• What to work on:
Scan the entries for "will". Every line that holds it is to be copied.

(Entries taken from a collection)
+---+

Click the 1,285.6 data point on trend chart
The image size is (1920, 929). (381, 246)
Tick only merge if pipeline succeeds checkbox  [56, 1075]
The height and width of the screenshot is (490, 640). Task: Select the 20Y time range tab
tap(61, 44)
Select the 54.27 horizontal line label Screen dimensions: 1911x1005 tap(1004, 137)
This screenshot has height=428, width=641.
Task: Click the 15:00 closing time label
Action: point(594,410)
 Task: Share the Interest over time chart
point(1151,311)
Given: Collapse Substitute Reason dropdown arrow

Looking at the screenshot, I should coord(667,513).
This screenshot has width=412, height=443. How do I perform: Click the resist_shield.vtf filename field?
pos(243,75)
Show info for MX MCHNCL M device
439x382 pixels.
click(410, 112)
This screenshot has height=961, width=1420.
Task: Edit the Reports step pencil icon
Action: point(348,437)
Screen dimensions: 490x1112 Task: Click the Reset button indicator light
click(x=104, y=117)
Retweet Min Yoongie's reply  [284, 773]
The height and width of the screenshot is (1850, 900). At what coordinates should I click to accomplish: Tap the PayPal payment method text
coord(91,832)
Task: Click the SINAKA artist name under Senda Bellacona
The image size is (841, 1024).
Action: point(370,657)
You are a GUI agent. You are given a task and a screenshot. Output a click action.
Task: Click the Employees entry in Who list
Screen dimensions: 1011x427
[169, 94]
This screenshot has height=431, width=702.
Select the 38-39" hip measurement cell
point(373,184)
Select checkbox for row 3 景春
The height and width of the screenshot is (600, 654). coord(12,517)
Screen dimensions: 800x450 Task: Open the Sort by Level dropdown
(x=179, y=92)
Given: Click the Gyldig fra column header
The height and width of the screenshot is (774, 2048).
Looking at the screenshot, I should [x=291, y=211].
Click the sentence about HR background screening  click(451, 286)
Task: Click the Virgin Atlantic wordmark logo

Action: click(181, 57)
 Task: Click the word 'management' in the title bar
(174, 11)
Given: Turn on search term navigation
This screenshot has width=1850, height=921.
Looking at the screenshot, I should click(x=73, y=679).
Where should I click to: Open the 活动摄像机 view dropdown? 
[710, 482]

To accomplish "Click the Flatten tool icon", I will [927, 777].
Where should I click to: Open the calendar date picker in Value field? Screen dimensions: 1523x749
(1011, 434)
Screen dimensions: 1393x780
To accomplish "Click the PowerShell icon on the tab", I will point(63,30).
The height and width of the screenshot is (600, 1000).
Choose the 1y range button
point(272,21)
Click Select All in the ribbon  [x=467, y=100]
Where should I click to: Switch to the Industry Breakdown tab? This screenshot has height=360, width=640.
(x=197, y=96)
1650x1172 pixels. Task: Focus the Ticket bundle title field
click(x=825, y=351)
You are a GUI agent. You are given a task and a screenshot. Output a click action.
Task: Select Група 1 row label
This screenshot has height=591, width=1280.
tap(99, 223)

+---+

• Solved problem:
To accomplish "Click the Flatten tool icon", I will [927, 777].
To accomplish "Click the PowerShell icon on the tab", I will point(63,30).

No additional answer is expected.